**Verilen Görev 1**
Alıntıda "Bunun ardından dirilişe" ile "ile sona eriyor." arasındaki kısmı, her iki ifade de dahil olmak üzere, hiçbir değişiklik yapmadan aktarınız.
**Verilen Görev 2**
Alıntıya göre aşağıdaki soruları yanıtlayınız:
(a) Kuşların hareketi hangi ortamda anılmaktadır?
(b) Savaşta bedeni koruyan nimet olarak ne gösterilmektedir?
(c) Kıyamet olayı, yakınlığı bakımından neye benzetilmektedir?
**Verilen Görev 3**
Alıntıda diriliş sahneleri anlatılırken durumları sergilendiği belirtilen tüm kesimleri sıralayınız.

Rahimlerdeki gizli olanı bilen O'dur. Bu gayb aleminden yavruları çıkaran sadece O'dur. İnsanlar bu çocukluk halinde hiçbir şey bilmezler. Daha sonra onlara göz, kulak ve kalp verilir. Belki nimetlerine karşı şükrederler diye onlara bu nimetleri veren O'dur. Yarattıklarının sırlarına ilişkin gaybı da O bilir. Bu sırlardan sadece biri olarak kuşların gökyüzü boşluğunda hareket edişleri sözkonusu ediliyor. onları havada tutanın Allah'dan başkası olmadığı vurgulanıyor.
Akıllara durgunluk veren bütün bu olağanüstülükler yanında Allah'ın insanlara bahşettiği bazı maddi nimetler de yeralıyor. Yerleşmek için yapmış oldukları binalar, evler ve konutlar, seyahatte kullanmak amacı ile hayvanların derilerinden edindikleri çadırlarda barınma, gölgelenme ve huzura erme nimetleri, yünlerinden, tüylerinden ve kıllarından elde ettikleri döşemelik ve giysilikler gibi nimetleri, bunun yanında gölgeleri, mağaraları ve sıcaktan koruyan elbiseleri, savaşta bedeni koruyan zırhları bu nimetlerle birlikte ele alınıyor:
"Böylece size yönelik nimetlerini tamamlıyor, ola ki buyruklarına uyarsınız."
Bunun ardından dirilişe ilişkin sahnelerin detayına giriliyor, müşriklerin, ortak koştuklarının, onlara şahitlik eden peygamberlerin ve kendi kavmine şahitlik eden Peygamberimiz Hz. Muhammed'in -salât ve selâm üzerine olsun- durumları sergileniyor. Böylece bu bölüm de diriliş ve kıyamet havası ile sona eriyor.


77- Göklere ve yere ilişkin bilinmezlerin bilgisi Allah'ın tekelindedir. Kıyamet olayı, yakınlığı bakımından bir göz kırpması gibidir ya da bundan bile daha yakındır. Hiç şüphesiz, Allah'ın gücü her şeye yeter.

**Sağlanan Bilgiler**
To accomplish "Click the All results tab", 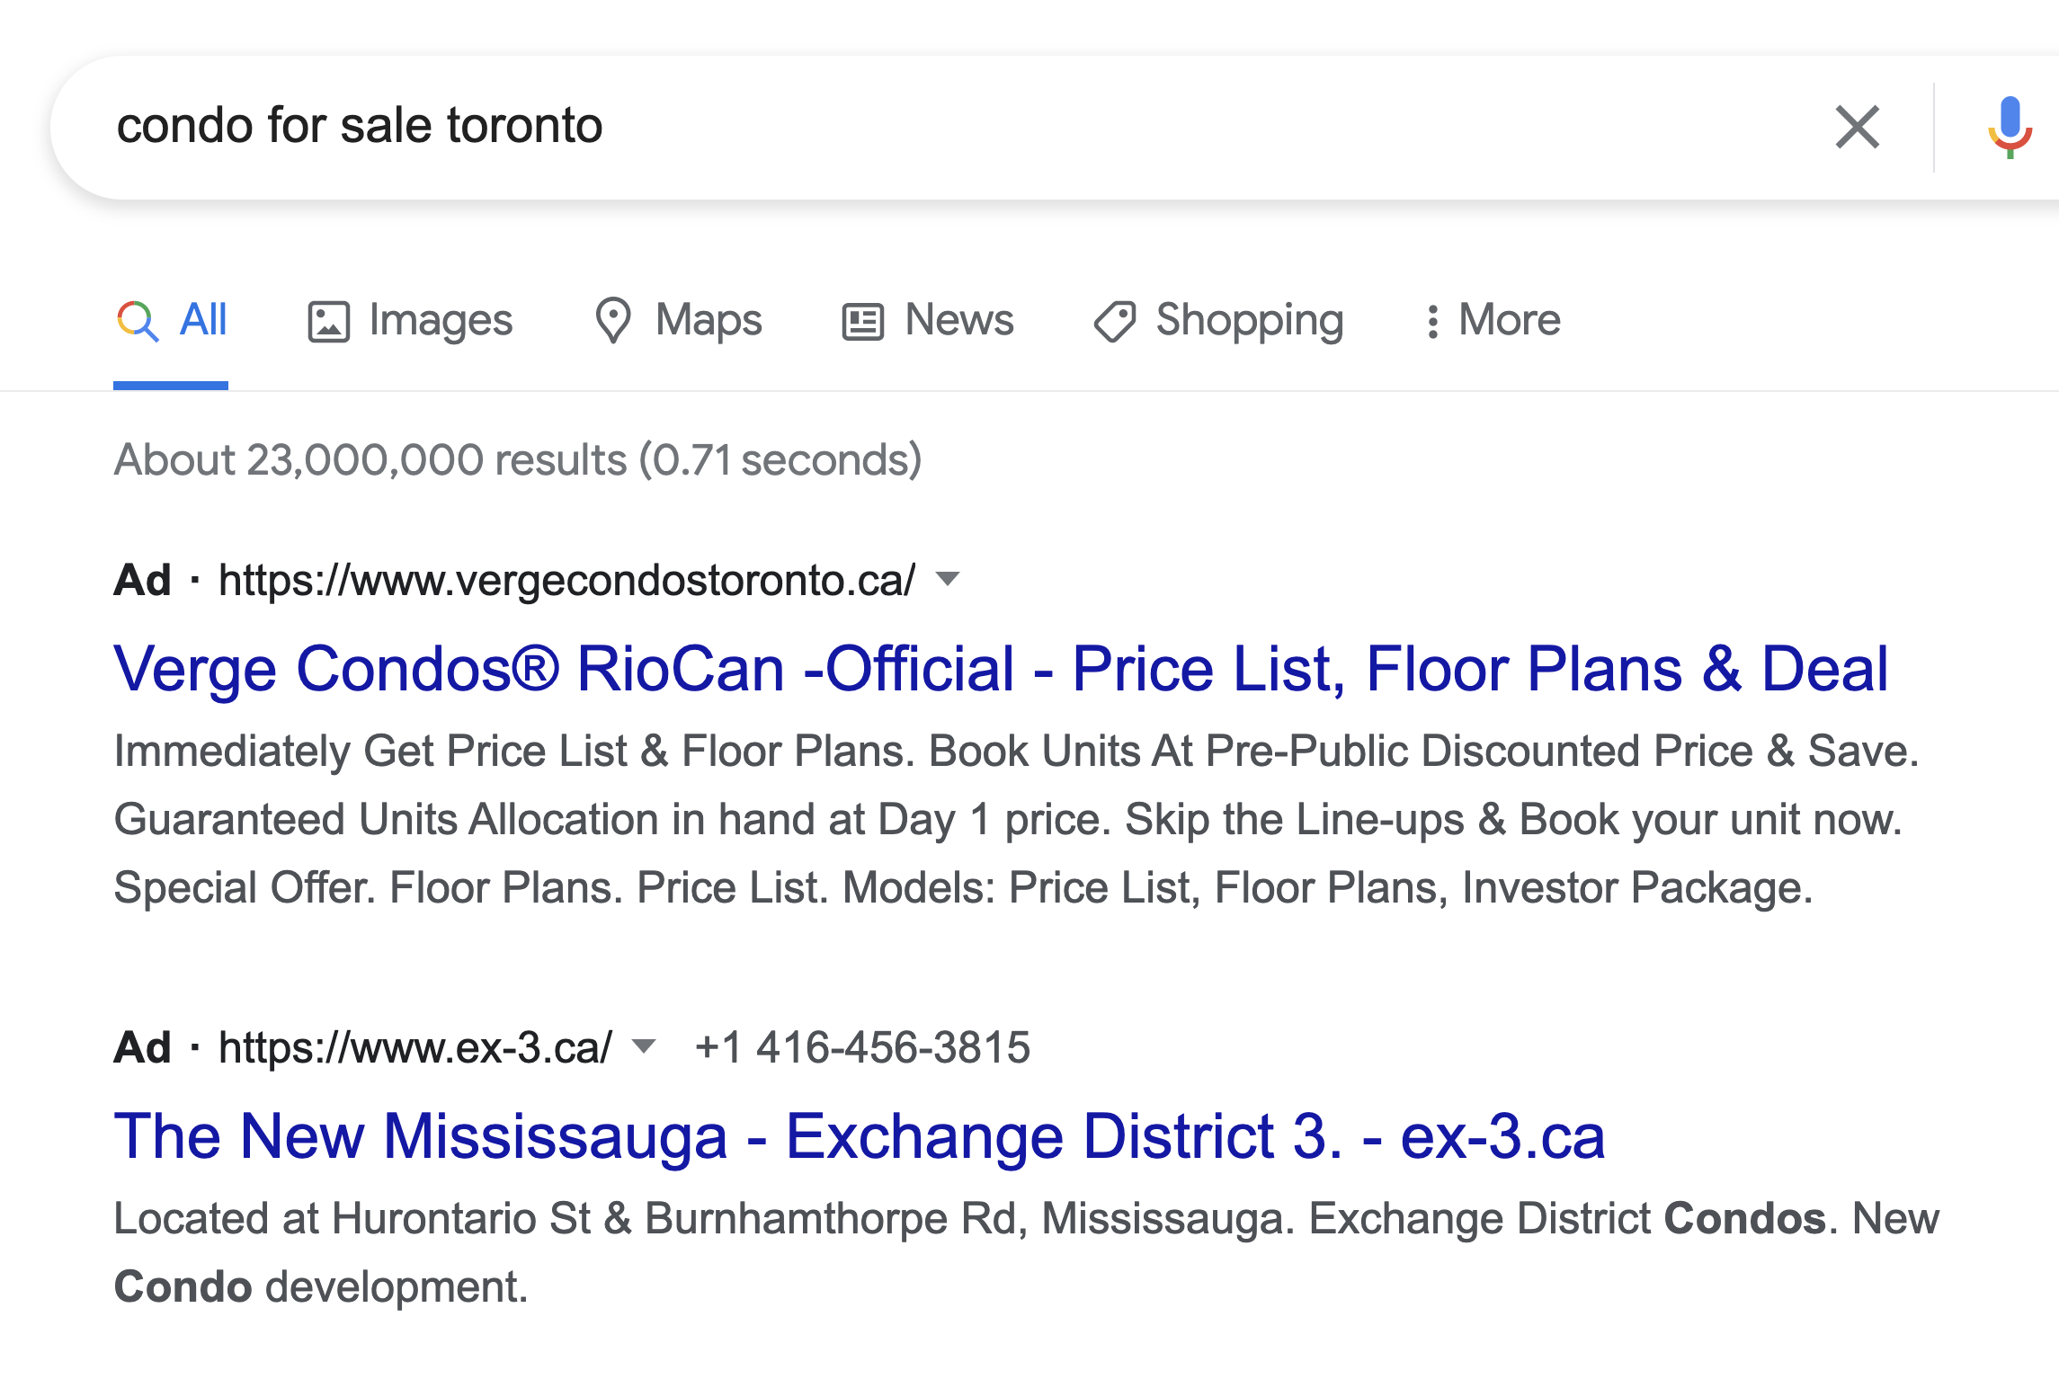I will click(203, 320).
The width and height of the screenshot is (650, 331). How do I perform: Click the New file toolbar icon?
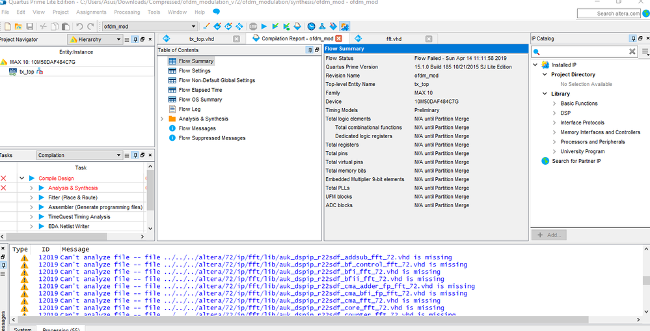point(8,26)
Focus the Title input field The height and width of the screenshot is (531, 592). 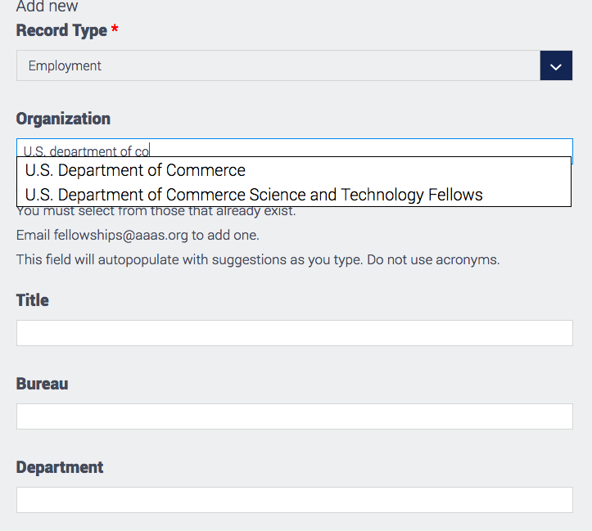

**Görev Yanıtı 1**
Bunun ardından dirilişe ilişkin sahnelerin detayına giriliyor, müşriklerin, ortak koştuklarının, onlara şahitlik eden peygamberlerin ve kendi kavmine şahitlik eden Peygamberimiz Hz. Muhammed'in -salât ve selâm üzerine olsun- durumları sergileniyor. Böylece bu bölüm de diriliş ve kıyamet havası ile sona eriyor.

**Görev Yanıtı 2**
(a) Gökyüzü boşluğunda.
(b) Zırhlar.
(c) Bir göz kırpmasına.

**Görev Yanıtı 3**
- Müşrikler
- Müşriklerin ortak koştukları
- Müşriklere şahitlik eden peygamberler
- Kendi kavmine şahitlik eden Peygamberimiz Hz. Muhammed